==== Material for this exercise ====
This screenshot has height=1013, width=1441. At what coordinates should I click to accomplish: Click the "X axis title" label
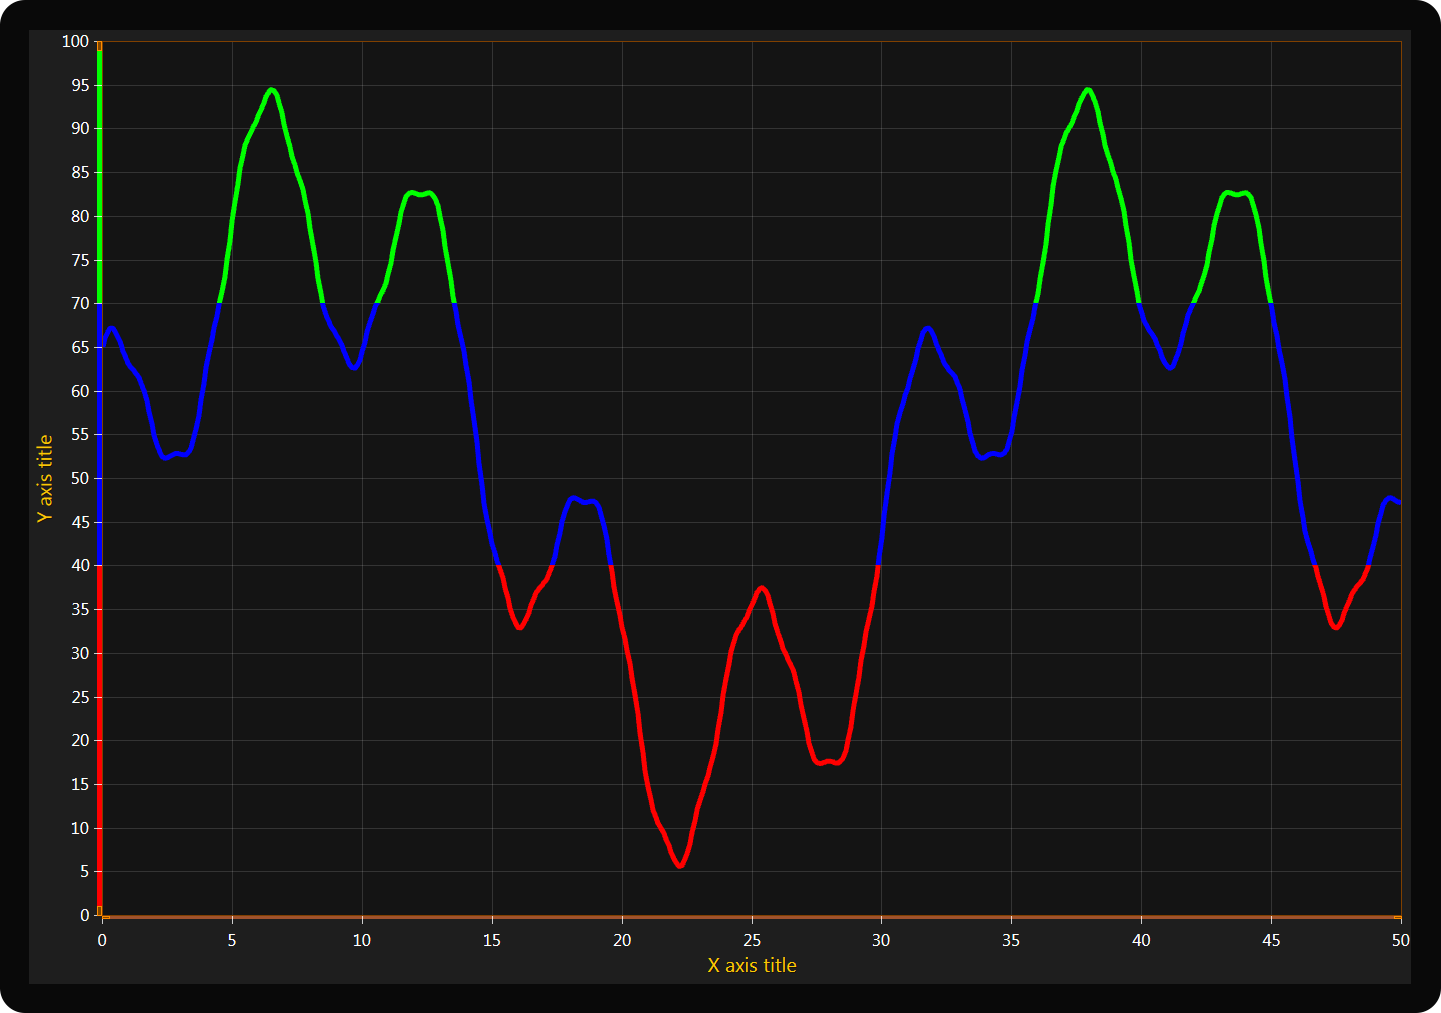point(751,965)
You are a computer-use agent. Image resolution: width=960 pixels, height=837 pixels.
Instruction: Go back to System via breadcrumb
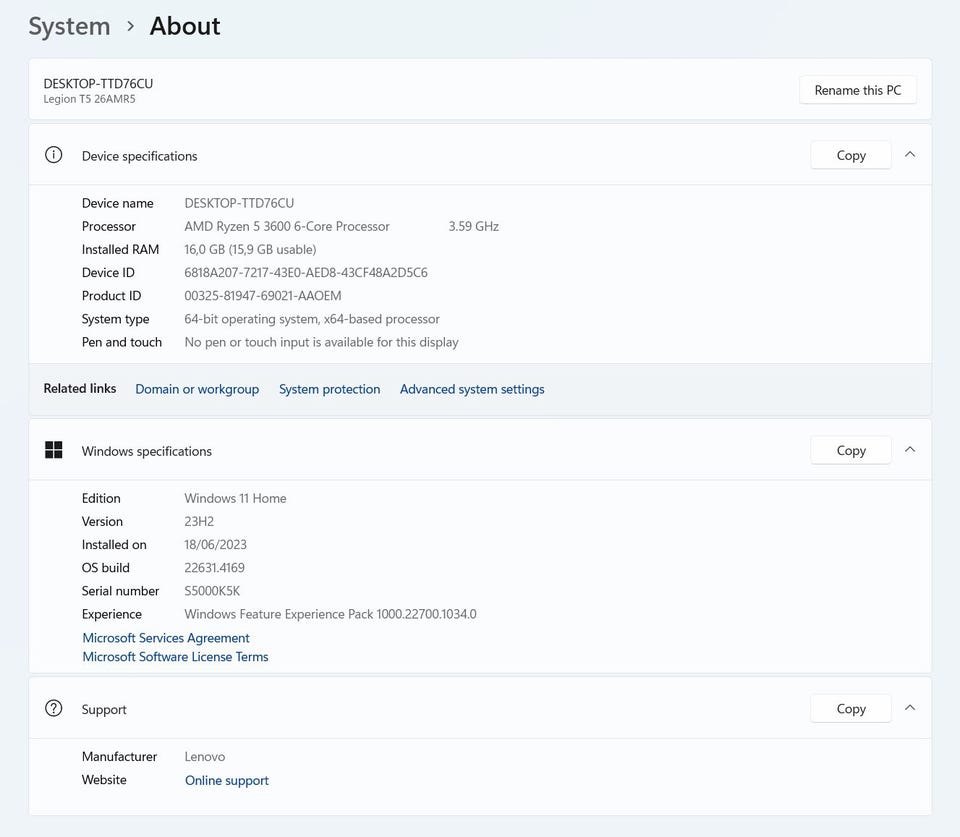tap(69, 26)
====
__Exercise prompt__: Would you please output each record exactly, leaving the images out?

__Answer to this problem__:
This screenshot has height=1013, width=1441. At what coordinates should I click to accomplish: Click the "X axis title" label
point(751,965)
You are a computer-use agent. Image resolution: width=960 pixels, height=837 pixels.
Instruction: Go back to System via breadcrumb
tap(69, 26)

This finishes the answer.